Fill Clutch master reservoir to top with brake fluid and leave cap off. Open slave cylinder bleeder and let clutch system drain into a clean container until the reservoir is almost empty. Refill with brake fluid and allow to drain again until 1/2 empty or so then close the slave cylinder bleeder. Get somebody under the vehicle and somebody in the vehicle. Pump the clutch 6-10 times and hold. Open slave cylinder bleeder and allow clutch pedal to be pushed to the floor. After clutch pedal has hit the floor close the bleeder, refill the master cylinder reservoir and repeat 3 times or more until the clutch pedal has a good steady stiff feeling and no freeplay. This is how I've always done it and it has always worked for me. I usually bleed every drop of fluid out of my clutch and brake systems any time I replace a cylinder of any form.

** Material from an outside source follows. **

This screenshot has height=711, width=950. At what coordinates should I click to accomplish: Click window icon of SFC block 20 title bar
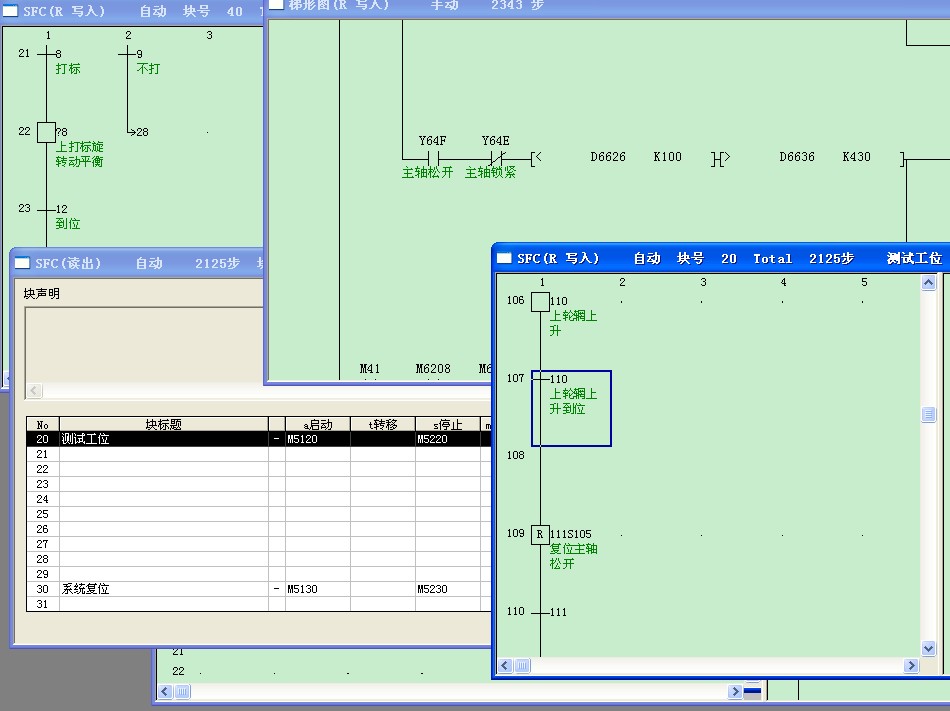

Sometimes you can get water in the lines and it won't push fluid through the system even after repairing leaks, replacing parts etc. If you haven't checked the slave yet check it. It's never a bad idea to replace the master and the slave at the same time as they are not very expensive and usually when one goes the other one doesn't seem to be too far off. After you bleed if your fluid is still in good shape put it back in the bottle for later use.

Last edited by Luvmeye22re; May 26, 2008 at 11:28 AM.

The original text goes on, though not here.